In a matter of months, Riley Cooper went from being an inadequate No. 2 receiver replacing a fallen Jeremy Maclin to enjoying an improbable breakthrough campaign in his fourth NFL season.

The Philadelphia Eagles will take it—for now at least.

Cooper’s been in the news a ton since Maclin suffered a torn ACL back in July, albeit not always for the right reasons. What almost always goes overlooked, however, is the fact that the 2010 fifth-round selection out of Florida is scheduled to reach free agency in March, and it’s becoming increasingly likely there will be competition for his services.

Add in the fact that Maclin is set to hit the free-agent market as well, and the Eagles’ front office is facing some difficult decisions in 2014. With DeSean Jackson already under contract—not to mention on pace to break the franchise record for receiving yards in a season—is there room for all three?

It’s complicated.

For starters, the Birds would probably prefer to bring Maclin back, as he was arguably their top all-around wide receiver to begin with.
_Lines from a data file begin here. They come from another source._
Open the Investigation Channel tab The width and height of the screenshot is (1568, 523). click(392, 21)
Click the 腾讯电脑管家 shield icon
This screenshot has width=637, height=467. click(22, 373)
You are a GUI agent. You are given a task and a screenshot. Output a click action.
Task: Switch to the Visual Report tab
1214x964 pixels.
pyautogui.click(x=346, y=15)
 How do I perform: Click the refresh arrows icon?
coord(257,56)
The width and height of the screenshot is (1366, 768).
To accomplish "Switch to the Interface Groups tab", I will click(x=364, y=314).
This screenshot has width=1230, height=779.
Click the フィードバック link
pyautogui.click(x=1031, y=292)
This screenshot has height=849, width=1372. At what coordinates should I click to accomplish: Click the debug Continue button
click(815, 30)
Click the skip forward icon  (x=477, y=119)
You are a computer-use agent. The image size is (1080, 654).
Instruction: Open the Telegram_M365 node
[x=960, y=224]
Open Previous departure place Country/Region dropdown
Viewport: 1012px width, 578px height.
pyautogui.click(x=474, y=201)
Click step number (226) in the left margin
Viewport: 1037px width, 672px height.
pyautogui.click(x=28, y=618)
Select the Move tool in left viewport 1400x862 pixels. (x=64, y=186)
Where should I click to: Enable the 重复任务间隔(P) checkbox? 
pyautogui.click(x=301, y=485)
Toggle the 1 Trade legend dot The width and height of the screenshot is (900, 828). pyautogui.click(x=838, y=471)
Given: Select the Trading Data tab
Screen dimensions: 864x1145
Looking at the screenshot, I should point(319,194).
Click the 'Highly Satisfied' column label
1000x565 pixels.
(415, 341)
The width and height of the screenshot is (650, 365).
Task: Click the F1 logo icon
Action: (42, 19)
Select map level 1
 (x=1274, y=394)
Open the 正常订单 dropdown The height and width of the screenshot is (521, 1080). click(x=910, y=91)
The organization traded up in the 2009 draft and invested the 19th overall pick in the Missouri product, and losing him before the season began was thought to be a huge blow.

It would’ve been had Cooper not blown up. Since totaling eight receptions for 93 yards and one touchdown through the season's first five games, the 26-year-old has exploded for 23 catches, 499 yards and six scores over the last six contests.

He’s emerged as a legitimate threat, and Philly’s record is 4-2 from that point on.

That said, nobody is suggesting the Eagles don’t miss Maclin anymore. Cooper is currently on pace to finish with 861 yards. While Maclin has yet to take the next step to superstardom, the 25-year-old also hasn’t recorded fewer than 857 yards receiving in a season since his rookie year either.

Cooper may be averaging an astounding 19.1 yards per reception to go along with seven TDs, but there’s no telling what the vastly more talented Maclin would be doing in first-year head coach Chip Kelly’s offense. Cooper hasn’t even proven viable for a full 16-game season yet.

Okay, so Maclin has value, and as long as the contract makes sense, the Eagles should bring him back. There’s probably not much—if any—opposition to that.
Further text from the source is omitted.